After the PCR reaction is finished, the PCR product is identified by agarose gel electrophoresis of 1.0%, and the specific target fragment is subjected to gel cutting recovery by using an agarose gel recovery kit. Cloning the target gene fragment onto a pEASY-T1 vector according to the specification of a pEASY-T1 Simple Cloning Kit cloning connection kit, randomly picking 10 single colonies, culturing the single colonies in an ampicillin (100 mu g/mL) resistant LB liquid medium for 14h, and extracting corresponding plasmids by using a rapid plasmid small extraction kit. The extracted plasmid is identified by PCR using the primer (PiAdV-B-F/PiAdV-B-R) and the condition during PCR amplification, and the screened positive recombinant plasmid is sent to the division of biological engineering (Shanghai) for sequencing. After Blast analysis, positive recombinant plasmids meeting the experimental expectations were used as the standard (P-PiAdV-B) for the study. After measuring its concentration by a spectrophotometer, the corresponding copy number was calculated to be 3.4X10 9 Copy/. Mu.L. After linearization, continuous 10-fold dilution was performed to obtain concentrations of 3.4X10 respectively 8 Copy/. Mu.L to 3.4X10 0 Copy/. Mu.L, all frozen at-20deg.C for use.
(3) TaqMan real-time fluorescence quantitative PCR reaction condition optimization:
preparing a 20 mu L real-time fluorescent quantitative PCR reaction system according to the specifications of a Probe qPCR Mix kit, optimizing different reaction conditions at different primer final concentrations, and determining the optimal reaction conditions of the established real-time fluorescent quantitative PCR method.

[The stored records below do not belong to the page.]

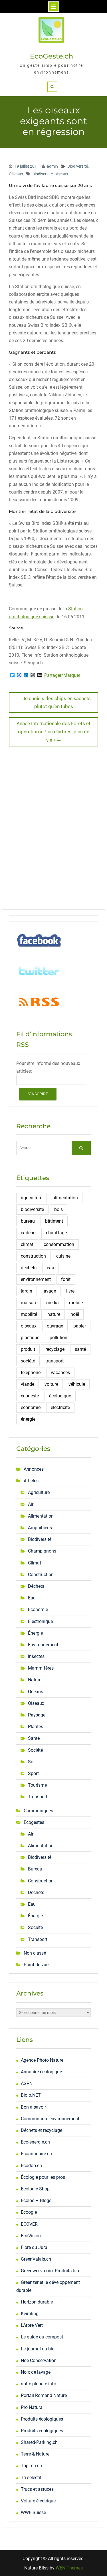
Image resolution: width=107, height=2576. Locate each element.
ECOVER (29, 2224)
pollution (58, 1337)
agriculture (31, 1197)
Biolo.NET (31, 2095)
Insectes (36, 1656)
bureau (28, 1221)
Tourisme (37, 1785)
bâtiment (54, 1221)
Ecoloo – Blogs (36, 2200)
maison (28, 1302)
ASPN (27, 2083)
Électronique (40, 1621)
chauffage (56, 1232)
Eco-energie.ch (35, 2142)
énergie (28, 1419)
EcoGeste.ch (51, 56)
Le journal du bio (37, 2349)
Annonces (34, 1469)
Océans (35, 1691)
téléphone (31, 1372)
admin (52, 166)
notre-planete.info (38, 2383)
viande (27, 1384)
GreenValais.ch (36, 2259)
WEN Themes (69, 2568)
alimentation (65, 1197)
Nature (34, 1679)
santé (80, 1349)
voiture (51, 1384)
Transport (37, 1796)
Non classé (35, 1953)
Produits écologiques (42, 2419)
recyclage (54, 1349)
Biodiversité (77, 166)
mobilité (29, 1314)
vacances (60, 1372)
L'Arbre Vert (32, 2325)
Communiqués (38, 1810)
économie (31, 1407)
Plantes (35, 1726)
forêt (65, 1279)
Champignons (42, 1551)
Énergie (35, 1633)
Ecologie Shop (35, 2189)
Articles (31, 1480)
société (28, 1361)
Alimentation (41, 1516)
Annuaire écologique (41, 2071)
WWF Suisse (33, 2512)
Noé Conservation (38, 2360)
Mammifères (41, 1668)
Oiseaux (16, 174)
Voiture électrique (38, 2501)
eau (50, 1267)
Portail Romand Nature (44, 2395)
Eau (32, 1598)
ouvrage (55, 1326)
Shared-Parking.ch (39, 2442)
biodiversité (43, 174)
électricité (60, 1407)
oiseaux (61, 174)
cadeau (28, 1232)
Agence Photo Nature (42, 2060)
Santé (34, 1738)
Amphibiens (40, 1527)
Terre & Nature (35, 2454)
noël (74, 1314)
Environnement (43, 1644)
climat (27, 1244)
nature (53, 1314)
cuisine (63, 1256)
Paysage (36, 1715)
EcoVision (31, 2235)
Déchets (36, 1586)
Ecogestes (34, 1822)
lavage (49, 1291)
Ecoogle (29, 2212)
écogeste (30, 1396)
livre (70, 1291)
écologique (60, 1396)
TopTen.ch (31, 2465)
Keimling (30, 2313)
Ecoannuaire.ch (36, 2153)
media (52, 1302)
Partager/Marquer (62, 675)
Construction (41, 1574)
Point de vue (36, 1964)
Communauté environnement (50, 2118)
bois (58, 1209)
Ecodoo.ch (31, 2165)
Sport (33, 1773)
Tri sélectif (31, 2477)
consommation (59, 1244)
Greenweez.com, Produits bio (50, 2270)
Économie (38, 1609)
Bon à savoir (33, 2107)
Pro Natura (32, 2407)
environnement (36, 1279)
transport (54, 1361)
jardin (26, 1291)
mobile (76, 1302)
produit (28, 1349)
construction (33, 1256)
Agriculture (39, 1492)
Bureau (35, 1869)
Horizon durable (37, 2302)
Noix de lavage (36, 2372)
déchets (29, 1267)
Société (35, 1750)
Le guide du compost (42, 2337)
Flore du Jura (34, 2247)
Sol (31, 1762)
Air (30, 1504)
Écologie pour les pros (43, 2177)
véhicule (76, 1384)
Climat (34, 1563)
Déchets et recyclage (41, 2130)
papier (79, 1326)
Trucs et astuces (37, 2489)
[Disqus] (53, 830)
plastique (30, 1337)
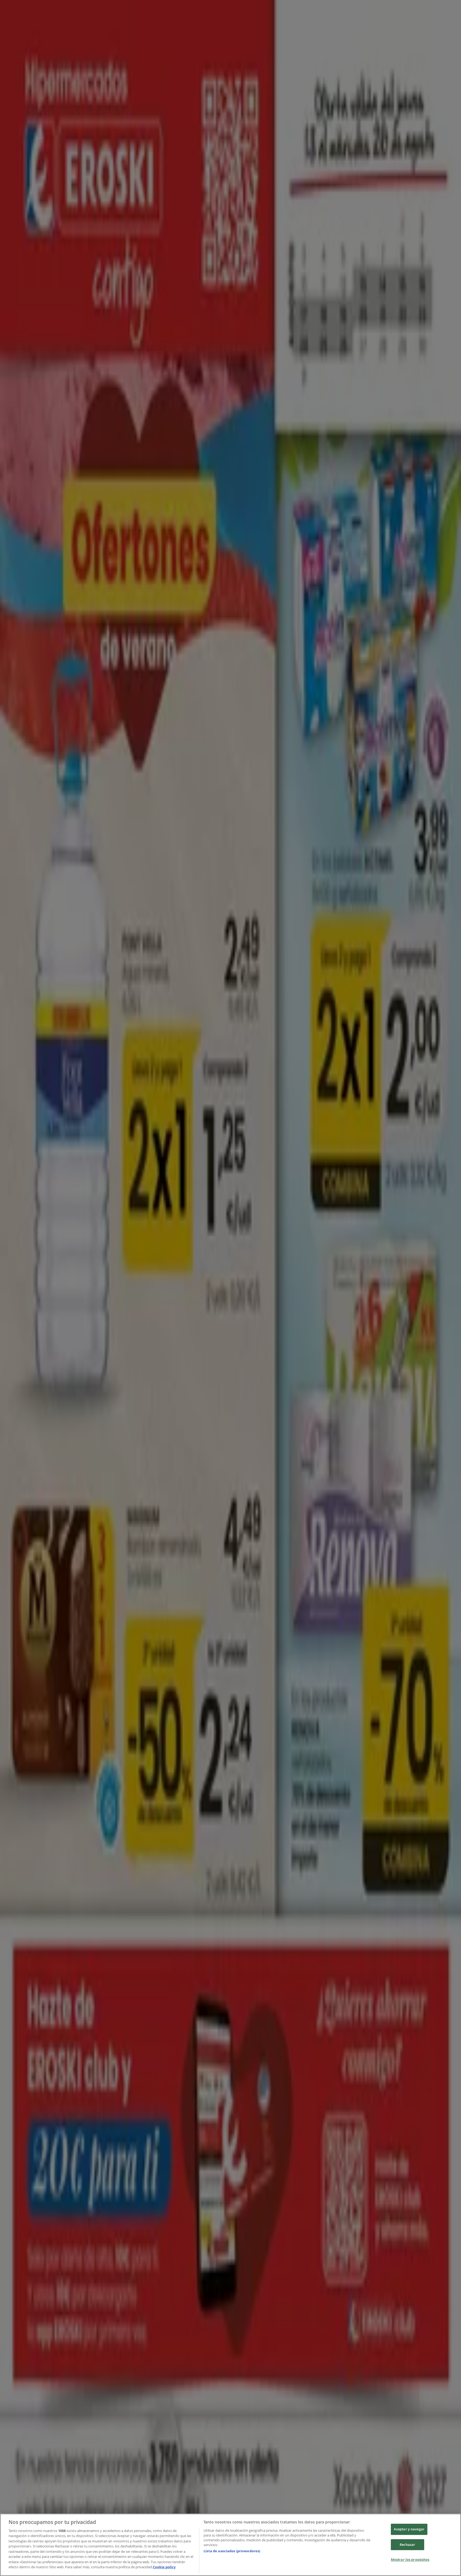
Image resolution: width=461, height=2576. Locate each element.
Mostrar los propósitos (410, 2559)
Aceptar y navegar (409, 2529)
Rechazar (407, 2544)
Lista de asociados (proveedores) (232, 2551)
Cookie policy (164, 2567)
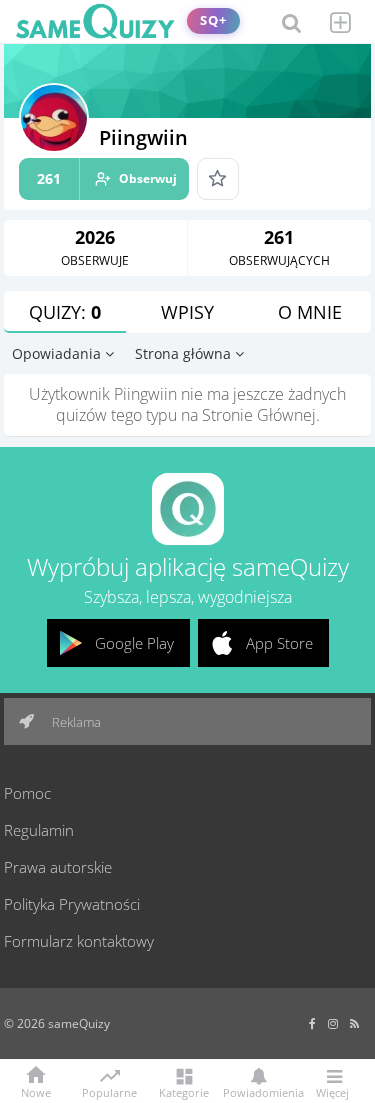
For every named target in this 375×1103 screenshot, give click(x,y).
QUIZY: (65, 312)
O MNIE (310, 312)
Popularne (109, 1091)
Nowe (36, 1091)
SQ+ (213, 20)
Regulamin (39, 830)
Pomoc (27, 793)
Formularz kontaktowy (79, 941)
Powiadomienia (258, 1091)
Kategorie (184, 1091)
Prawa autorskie (58, 867)
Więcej (332, 1091)
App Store (279, 643)
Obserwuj (107, 178)
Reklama (75, 722)
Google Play (134, 643)
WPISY (187, 312)
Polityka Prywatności (72, 904)
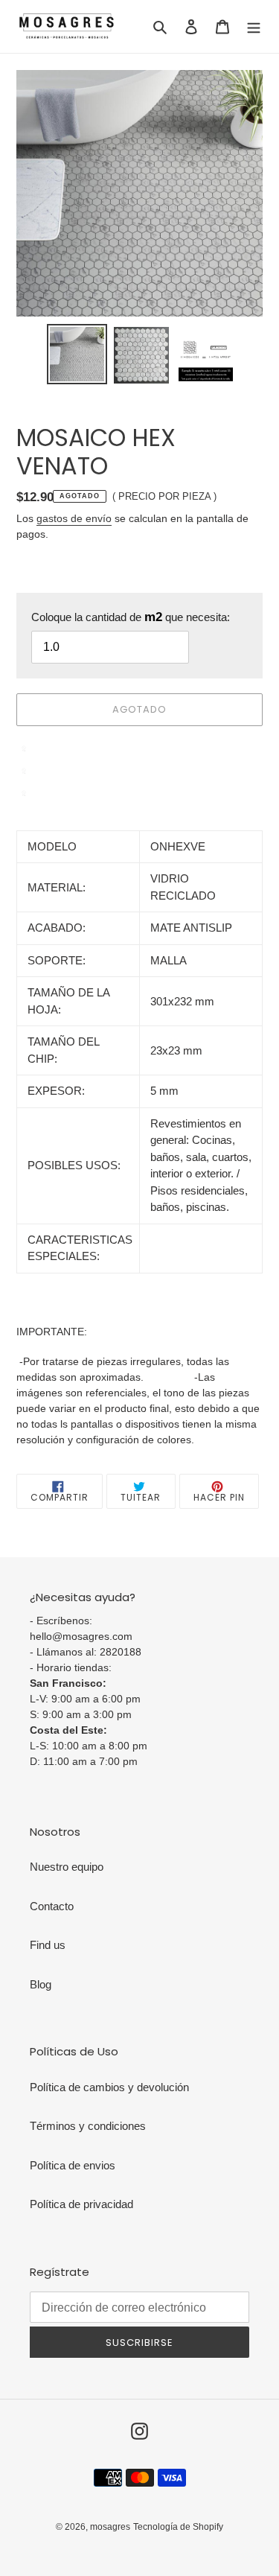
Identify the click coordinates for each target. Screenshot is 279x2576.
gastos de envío (74, 518)
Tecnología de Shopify (178, 2527)
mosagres (110, 2527)
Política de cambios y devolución (109, 2087)
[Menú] (253, 26)
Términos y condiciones (88, 2125)
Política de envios (72, 2165)
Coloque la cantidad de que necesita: (130, 617)
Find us (47, 1945)
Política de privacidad (81, 2204)
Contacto (52, 1906)
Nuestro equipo (66, 1866)
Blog (40, 1984)
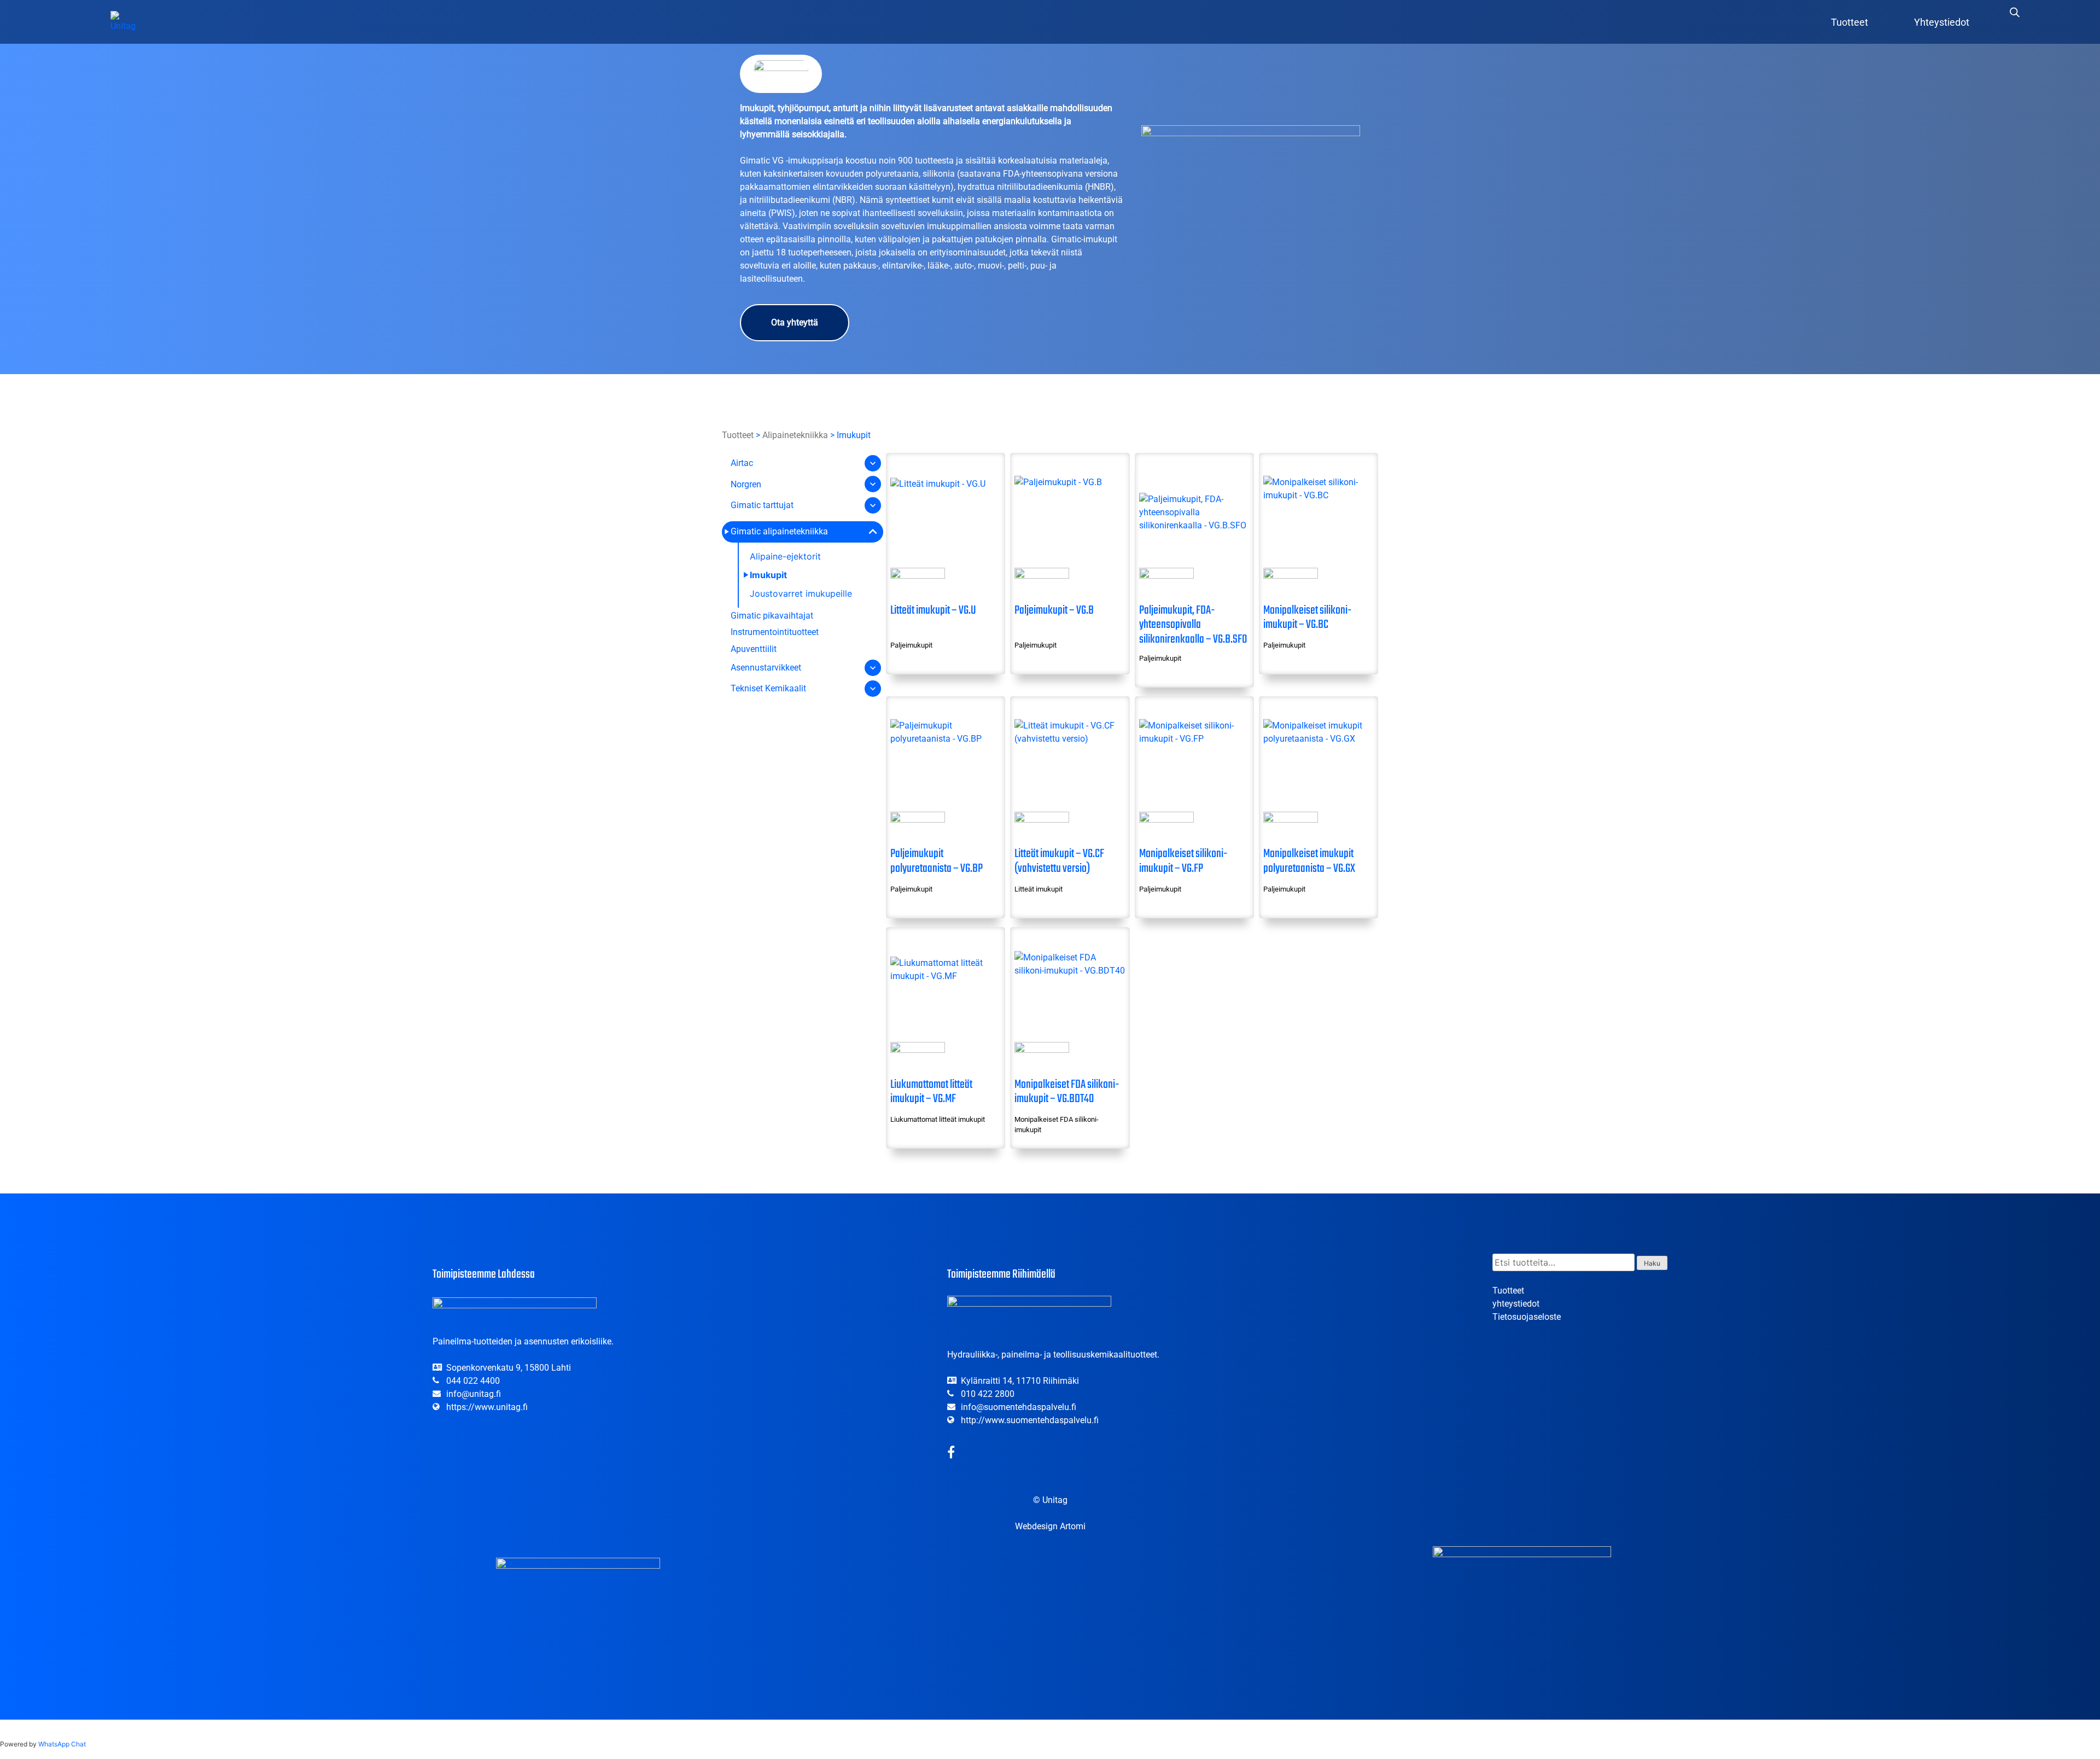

When the reaction system is optimized, primer concentration, probe concentration and the use amount of the primer and the probe are mainly optimized.
Primer concentration optimization: the concentrations of the upstream primer PiAdV-B-TF and the downstream primer PiAdV-B-TR are diluted to 2.5 mu mol/L, 5.0 mu mol/L, 10 mu mol/L and 20 mu mol/L respectively in a double ratio, and the optimal concentration of the upstream primer PiAdV-B-TF and the downstream primer PiAdV-B-TR is determined to be 10 mu mol/L by analysis and comparison of test results.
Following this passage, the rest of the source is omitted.